From the Oracle.
My LADS!
I ADDRESS myself to you familiarly, because I am well aware that any style in the least resembling ceremony, or even common politeness, would be voted a bore, and subject the writer to the contempt of your whole fraternity. Hard is the task, Herculean is the labour I have undertaken! What? Instruct a Man of Ton! a being of a superior order, who, disdaining the petty rules by which society is linked and connected, boldly soars above all restraint, and creates an empire of his own, subject to no law but his sovereign will and pleasure! However, I do not wish to convert you to orderly members of the community; but merely give you some hints by which you may attain the summit of Ton: ,
1st. You must entirely divert yourself of seeing and hearing: tasting and smelling will establish your fame as connoisseurs in wines and sauces; and as to feeling, the bailiffs are in such constant habits of exercising that sense, that I fear yon must be content to retain it.
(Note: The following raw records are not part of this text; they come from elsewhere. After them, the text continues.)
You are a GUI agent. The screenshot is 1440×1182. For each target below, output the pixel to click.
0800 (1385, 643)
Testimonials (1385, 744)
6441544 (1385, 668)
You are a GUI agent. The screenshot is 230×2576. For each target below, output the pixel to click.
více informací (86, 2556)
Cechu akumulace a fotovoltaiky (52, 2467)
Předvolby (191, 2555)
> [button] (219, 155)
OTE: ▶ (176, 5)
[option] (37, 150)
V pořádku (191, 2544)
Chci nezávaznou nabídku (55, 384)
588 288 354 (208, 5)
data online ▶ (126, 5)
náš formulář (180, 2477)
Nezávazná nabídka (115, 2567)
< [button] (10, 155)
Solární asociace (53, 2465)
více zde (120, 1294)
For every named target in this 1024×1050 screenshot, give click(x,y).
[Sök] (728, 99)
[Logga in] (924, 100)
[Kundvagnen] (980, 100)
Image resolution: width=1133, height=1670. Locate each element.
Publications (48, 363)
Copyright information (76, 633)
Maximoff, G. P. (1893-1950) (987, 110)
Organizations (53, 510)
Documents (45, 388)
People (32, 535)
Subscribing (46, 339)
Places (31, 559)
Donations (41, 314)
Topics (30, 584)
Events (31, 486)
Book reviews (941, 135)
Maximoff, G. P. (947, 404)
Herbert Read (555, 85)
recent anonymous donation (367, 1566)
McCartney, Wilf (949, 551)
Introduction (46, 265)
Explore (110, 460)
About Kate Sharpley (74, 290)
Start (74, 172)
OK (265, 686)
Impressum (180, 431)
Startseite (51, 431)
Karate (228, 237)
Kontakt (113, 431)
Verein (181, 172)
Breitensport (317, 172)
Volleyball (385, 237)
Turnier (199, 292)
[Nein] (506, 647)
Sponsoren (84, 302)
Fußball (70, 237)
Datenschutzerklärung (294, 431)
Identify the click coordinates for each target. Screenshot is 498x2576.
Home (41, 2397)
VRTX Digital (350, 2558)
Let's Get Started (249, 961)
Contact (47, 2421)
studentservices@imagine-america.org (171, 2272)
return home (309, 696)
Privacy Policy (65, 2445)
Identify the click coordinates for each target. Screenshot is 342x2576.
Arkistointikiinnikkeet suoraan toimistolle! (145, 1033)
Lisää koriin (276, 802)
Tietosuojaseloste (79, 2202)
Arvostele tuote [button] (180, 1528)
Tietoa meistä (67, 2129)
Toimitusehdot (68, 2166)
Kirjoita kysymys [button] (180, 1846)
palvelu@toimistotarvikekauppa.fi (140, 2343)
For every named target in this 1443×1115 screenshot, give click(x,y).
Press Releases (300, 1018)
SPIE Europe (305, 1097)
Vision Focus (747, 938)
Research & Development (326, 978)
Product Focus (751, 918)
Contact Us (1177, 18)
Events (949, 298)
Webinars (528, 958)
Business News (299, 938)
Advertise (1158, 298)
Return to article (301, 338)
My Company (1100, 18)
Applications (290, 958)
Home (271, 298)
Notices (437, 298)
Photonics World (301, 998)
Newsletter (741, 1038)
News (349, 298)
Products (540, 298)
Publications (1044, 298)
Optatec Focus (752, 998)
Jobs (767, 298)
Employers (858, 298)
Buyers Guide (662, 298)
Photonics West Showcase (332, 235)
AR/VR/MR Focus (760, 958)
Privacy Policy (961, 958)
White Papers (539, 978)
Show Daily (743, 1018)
2d. Whenever you enter a mixed company, assume the most absent air: and if it should be asserted that your dearest and most intimate friend had shot himself, exclaim with surprise, “Indeed! Well, I always said that cursed ratafia would kill the old girl.”
3d. Never fall in love, as it would create an agitation totally inconsistent with the apathy of a Man of Ton.
4th. Never ride, because it is too fatiguing; and never walk, because it is too common.
5th. During the Opera admire Parisot’s step, and in the Ballet praise Banti’s cadence.
In short, my lads! be as ridiculous as you can, set all modesty at defiance, act directly contrary to the rational part of mankind, and you will then be complete Men of Ton.
Yours,
THE SHADE OF CHESTERFIELD.
Quoted from: The Spirit of the Public Journals for 1802. Vol. VI. London, 1803.